Even though most members in the family, men and women alike, abide by the gender roles, Arif Ali, Jamila’s father, pioneered in breaking away from the norm. Progressive in his approach, he started teaching Jamila how to read and write at home.
And when the opportunity popped up to send Jamila to school, Arif fought everyone who was opposed to women leaving the house and that too, to get an education.
Jamila was admitted to the sixth grade at The Citizens Foundation school in Minhala. A motivated student, she excelled in her studies despite the emotional abuse she faced.
“The most vocal of my opponents was, and still is, Anwar Uncle, my dad’s youngest brother. He would fight with me every morning before I left for school,” Jamila, who now has a master’s degree, said.
“Every day, I felt like quitting,” she added, “Every morning, I decided against it.”
After pursuing further studies privately, Jamila taught at a TCF school for a short while. She applied for a lot of jobs such as in the police department or the nearby health centre.
But this dreamer and achiever had to call it quits one day. “Anwar Uncle told me if I wanted my (eight) sisters to go to school and get an education, I needed to stay at home. He drove a hard bargain,” she said, adding he later went back on his words.

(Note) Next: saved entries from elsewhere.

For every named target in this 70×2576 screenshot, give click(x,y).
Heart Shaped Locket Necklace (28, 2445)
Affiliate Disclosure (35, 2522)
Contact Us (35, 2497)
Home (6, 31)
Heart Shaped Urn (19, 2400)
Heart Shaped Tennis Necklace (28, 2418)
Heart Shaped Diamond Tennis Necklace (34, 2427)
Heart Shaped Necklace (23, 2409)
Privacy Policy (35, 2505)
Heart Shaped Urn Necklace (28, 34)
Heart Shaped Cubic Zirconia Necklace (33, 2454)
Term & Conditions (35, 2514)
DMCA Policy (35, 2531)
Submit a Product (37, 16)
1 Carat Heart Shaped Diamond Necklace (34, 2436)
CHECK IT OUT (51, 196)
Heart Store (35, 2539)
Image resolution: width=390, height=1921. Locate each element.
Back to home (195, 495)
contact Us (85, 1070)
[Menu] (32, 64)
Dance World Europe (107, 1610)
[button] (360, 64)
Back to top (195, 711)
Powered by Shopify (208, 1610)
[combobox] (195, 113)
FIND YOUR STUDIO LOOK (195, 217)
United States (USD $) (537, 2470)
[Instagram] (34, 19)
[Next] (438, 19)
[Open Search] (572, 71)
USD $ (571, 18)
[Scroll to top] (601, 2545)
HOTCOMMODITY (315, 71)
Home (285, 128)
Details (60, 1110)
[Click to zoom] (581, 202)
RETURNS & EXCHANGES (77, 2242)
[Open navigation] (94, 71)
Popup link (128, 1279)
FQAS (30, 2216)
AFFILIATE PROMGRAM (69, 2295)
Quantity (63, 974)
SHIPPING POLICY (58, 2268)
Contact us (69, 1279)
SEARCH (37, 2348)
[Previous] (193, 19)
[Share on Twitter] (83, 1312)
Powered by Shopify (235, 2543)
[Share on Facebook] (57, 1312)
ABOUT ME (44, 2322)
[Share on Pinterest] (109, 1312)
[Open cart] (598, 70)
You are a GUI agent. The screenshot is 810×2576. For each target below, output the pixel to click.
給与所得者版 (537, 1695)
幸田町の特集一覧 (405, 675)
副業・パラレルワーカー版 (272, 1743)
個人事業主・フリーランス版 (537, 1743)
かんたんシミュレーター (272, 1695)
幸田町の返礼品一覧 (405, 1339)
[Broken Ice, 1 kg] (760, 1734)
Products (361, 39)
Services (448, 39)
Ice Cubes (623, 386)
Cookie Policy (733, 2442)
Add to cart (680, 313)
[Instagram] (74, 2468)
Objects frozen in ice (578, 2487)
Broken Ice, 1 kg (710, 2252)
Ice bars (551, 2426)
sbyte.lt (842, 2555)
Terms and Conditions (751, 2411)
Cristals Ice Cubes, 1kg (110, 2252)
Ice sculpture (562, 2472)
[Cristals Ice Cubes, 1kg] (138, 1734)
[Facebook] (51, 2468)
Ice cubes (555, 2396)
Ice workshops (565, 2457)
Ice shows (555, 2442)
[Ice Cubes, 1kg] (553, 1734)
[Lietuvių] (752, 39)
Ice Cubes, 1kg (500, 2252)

Homebound, Jamila hates her routine life. “We split our chores so there is not a lot to do at home,” Jamila, who likes to keep herself busy and be productive, said. “I have a lot of free time and it frustrates me. I don’t know what to do with myself.”
What future holds
Nausheen is helping her brother stand on his feet and support the family financially after graduation. Kausar continues to stand with the family and is their rock.
Jamila is waiting to get married as per her family’s wish, but her resolve to pursue her dreams remains unshaken.
Their march continues.
According to the World Economic Forum’s (WEF) Global Gender Gap Report 2016, released on Tuesday, Pakistan ranks 143 out of 144 countries in the gender inequality index.